Kind of related to that, despite the popular misconception, there is no one "West Virginia Accent." People who meet me and find out where I'm from invariably express surprise that I have no discernible accent. Though it's not 100% true, where in the state you're from will predict your accent. I have to admit, though, that I went to school with kids who, even though they were only from the far southern end of Wood County, had more of an accent than I do. But go south and you'll definitely hear that southern drawl, though it's not quite the same as you'll hear in, say Georgia or Mississippi. It has a taste all its own. Kind of like the difference between clover honey and orange blossom honey. They're both sweet, but still unique unto themselves. 

Despite all our regional flavors, when we leave the state, we're all one group. Last week I was in Louisville for the AP reading and started talking to someone from Princeton. Our Princeton, not the snooty one up north. If you know anything about geography, you know that Princeton and Parkersburg are about as far apart as they can be and still be in the same state. But we were each still excited to find a fellow mountaineer. At home, we may be heated regional sports rivals, but meet up somewhere else and it's, Hey--West Virginia!"

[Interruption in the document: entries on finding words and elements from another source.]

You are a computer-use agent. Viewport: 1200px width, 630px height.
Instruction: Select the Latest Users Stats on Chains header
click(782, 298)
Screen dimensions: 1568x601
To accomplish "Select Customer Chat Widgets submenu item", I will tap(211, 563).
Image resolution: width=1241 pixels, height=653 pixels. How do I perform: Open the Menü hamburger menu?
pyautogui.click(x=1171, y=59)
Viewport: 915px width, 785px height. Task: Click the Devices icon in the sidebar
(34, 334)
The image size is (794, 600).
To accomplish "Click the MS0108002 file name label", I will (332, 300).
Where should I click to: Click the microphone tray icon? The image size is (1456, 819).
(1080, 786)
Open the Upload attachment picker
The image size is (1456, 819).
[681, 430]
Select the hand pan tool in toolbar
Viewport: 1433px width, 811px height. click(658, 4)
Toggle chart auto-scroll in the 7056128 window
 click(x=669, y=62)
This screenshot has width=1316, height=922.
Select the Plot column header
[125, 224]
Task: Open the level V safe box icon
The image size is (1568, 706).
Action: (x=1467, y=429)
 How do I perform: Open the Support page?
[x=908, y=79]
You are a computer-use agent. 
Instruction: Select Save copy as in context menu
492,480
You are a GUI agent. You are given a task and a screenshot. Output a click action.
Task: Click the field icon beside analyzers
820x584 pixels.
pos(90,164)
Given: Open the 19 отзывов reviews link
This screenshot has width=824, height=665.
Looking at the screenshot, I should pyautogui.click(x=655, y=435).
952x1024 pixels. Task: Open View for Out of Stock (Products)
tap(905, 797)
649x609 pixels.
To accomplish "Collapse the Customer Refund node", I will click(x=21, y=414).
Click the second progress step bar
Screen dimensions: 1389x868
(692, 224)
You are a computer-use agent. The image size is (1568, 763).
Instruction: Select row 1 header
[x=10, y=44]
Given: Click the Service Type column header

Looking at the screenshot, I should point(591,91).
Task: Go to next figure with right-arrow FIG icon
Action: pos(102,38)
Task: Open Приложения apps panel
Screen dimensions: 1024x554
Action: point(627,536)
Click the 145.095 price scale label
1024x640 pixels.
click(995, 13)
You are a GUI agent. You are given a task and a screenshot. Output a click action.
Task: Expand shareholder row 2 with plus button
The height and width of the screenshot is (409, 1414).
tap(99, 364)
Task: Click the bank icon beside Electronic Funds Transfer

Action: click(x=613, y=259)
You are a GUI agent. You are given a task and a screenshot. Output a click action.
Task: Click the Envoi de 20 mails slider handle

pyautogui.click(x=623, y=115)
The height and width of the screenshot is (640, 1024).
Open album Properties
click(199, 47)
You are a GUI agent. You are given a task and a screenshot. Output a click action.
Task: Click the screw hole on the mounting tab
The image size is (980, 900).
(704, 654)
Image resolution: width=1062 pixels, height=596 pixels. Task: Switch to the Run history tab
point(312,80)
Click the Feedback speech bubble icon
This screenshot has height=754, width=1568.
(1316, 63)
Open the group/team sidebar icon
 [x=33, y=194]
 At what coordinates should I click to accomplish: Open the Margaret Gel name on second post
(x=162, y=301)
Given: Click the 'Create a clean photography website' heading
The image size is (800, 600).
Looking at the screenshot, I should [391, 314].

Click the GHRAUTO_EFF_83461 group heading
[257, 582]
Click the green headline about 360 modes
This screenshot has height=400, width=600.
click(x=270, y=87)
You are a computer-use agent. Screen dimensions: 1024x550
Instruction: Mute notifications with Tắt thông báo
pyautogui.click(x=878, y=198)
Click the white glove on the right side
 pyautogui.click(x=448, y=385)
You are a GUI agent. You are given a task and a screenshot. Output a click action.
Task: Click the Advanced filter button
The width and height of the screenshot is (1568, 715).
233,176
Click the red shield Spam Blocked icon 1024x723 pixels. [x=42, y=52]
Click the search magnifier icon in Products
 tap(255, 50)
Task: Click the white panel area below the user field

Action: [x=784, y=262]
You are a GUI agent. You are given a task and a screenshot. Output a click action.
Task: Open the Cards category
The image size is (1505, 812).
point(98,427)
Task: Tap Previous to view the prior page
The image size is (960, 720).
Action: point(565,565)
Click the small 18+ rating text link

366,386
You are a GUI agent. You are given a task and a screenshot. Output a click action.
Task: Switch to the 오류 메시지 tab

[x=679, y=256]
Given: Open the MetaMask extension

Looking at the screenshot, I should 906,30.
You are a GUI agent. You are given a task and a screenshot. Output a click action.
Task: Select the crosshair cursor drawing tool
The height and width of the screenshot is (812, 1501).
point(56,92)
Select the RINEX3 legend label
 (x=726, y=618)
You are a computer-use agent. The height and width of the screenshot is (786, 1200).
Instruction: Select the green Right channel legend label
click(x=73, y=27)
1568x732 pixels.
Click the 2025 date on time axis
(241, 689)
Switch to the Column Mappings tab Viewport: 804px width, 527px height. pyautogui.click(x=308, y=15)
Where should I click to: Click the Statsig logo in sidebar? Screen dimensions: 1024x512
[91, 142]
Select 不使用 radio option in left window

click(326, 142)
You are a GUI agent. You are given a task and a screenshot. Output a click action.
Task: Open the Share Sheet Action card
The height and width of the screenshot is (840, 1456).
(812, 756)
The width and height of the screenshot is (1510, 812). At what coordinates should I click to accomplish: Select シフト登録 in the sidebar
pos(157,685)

We are, in many ways, our own worst enemy. I'm talking about living down to the worst stereotypes people espouse about us. I'm talking about the drunken couch burning boneheads who too readily prove what many outside our beautiful state believe about us. But I'm also talking about the fact that, while tourism has the potential to be the lifeblood of our state, many, especially in the interior mountains, are beyond reticent to welcome visitors.Don't get me wrong--we are justifiably seen as a friendly people, but many would rather live in squalor than allow laws that make it easier to grow tourism in their region. 

Finally, and this is a fact, West Virginia is the best place in the world to be from and to live. I have so many students who say they can't wait to get out of here and never come back that it makes me sad. But many of them end up coming back--or never leaving. To me, where I live is the best of both worlds. We have that small town feel where everybody waves and is quick to help out a neighbor, but we're also never more than a two-hour drive from all the hustle and bustle we could ever wish for. I often joke that when I retire, it'll be to somewhere with an ocean view. But that's only partially true. I may go south for part of the year, but I'll never fully leave West Virginia--and it will never leave me.